Hi there! The famous dwarf planet Pluto is better known to us since the flyby of the spacecraft New Horizons in 2015. Today, I tell you about its chemistry. I present you Solid-phase equilibria on Pluto’s surface, by Sugata P. Tan & Jeffrey S. Kargel, which has recently been accepted for publication in The Monthly Notices of the Royal Astronomical Society.
The atmosphere of Pluto
I do not want here to recall everything about Pluto. This is a dwarf planet, which has been discovered by Clyde Tombaugh in 1930. It orbits most of the time outside the orbit of Neptune, but with such an eccentricity that it is sometimes inside. It was discovered in 1978 that Pluto has a large satellite, Charon, so large that the system Pluto-Charon can be seen as a binary object. This binary has at least 4 small satellites, which were discovered thanks to the Hubble Space Telescope.
Pluto has a tenuous atmosphere. It was discovered from the Earth in 1985 in analyzing a stellar occultation: when a faint, atmosphereless object is aligned between a star and a observer, the observer does not see the star anymore. However, when the object has an atmosphere, the light emitted by the star is deviated, and can even be focused by the atmosphere, resulting in a peak of luminosity.
Several occultations have permitted to constrain the atmosphere.
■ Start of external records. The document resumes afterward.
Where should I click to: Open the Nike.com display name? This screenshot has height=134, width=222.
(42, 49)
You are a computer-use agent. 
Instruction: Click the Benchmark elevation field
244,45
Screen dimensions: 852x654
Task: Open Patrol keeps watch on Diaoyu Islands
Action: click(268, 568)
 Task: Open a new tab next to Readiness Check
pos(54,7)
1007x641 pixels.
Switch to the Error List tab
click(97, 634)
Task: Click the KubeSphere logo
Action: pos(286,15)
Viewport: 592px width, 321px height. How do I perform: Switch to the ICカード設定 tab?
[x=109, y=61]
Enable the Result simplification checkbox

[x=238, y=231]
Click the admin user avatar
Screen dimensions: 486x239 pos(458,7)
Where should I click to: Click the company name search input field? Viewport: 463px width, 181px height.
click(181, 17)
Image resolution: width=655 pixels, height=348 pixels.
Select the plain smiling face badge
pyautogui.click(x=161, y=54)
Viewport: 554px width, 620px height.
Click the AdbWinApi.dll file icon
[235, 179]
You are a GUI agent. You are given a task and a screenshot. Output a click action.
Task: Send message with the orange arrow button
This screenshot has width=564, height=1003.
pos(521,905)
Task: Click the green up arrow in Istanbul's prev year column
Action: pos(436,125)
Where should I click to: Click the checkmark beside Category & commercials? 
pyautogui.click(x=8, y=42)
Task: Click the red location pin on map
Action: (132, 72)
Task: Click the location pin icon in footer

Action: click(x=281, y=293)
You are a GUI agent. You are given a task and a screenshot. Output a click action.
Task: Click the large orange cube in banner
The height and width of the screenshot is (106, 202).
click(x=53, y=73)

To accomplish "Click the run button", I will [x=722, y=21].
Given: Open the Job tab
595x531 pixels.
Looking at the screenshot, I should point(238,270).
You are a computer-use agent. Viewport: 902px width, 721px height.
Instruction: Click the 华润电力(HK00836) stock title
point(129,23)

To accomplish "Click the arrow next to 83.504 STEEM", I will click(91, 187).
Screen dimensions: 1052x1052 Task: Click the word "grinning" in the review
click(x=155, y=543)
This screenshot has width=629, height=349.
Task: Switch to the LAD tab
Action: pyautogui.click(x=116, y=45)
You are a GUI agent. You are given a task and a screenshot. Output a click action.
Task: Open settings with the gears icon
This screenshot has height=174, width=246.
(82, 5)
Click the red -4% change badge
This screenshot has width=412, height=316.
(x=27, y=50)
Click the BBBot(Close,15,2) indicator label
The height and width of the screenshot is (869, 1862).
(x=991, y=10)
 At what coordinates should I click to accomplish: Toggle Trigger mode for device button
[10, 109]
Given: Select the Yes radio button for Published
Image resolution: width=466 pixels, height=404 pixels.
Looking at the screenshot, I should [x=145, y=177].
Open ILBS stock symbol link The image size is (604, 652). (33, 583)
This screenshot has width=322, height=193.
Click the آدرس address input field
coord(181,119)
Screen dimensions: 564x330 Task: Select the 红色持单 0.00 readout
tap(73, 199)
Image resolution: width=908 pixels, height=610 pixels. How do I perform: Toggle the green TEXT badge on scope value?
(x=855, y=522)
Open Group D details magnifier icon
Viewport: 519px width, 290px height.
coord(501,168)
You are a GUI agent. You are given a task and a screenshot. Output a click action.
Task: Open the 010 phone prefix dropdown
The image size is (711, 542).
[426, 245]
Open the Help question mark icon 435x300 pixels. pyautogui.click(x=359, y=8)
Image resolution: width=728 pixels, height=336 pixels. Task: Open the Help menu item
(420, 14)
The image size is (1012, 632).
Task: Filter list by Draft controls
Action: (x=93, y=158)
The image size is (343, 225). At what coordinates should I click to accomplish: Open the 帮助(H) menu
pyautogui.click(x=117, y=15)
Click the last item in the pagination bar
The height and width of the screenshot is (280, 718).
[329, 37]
It has been calculated that its pressure is about 15 μbar (the one of the Earth being close to 1 bar, so it is very tenuous), and that it endured seasonal variations. By seasonal I mean the same as for the Earth: because of the variations of the Sun-Pluto distance and the obliquity of Pluto, which induces that every surface area has a time-dependent insolation, thermic effects affect the atmosphere. This can be direct effects, i.e. the Sun heats the atmosphere, but also indirect ones, in which the Sun heats the surface, triggering ice sublimation, which itself feeds the atmosphere. The seasonal cycle, i.e. the plutonian (or hadean) year lasts 248 years.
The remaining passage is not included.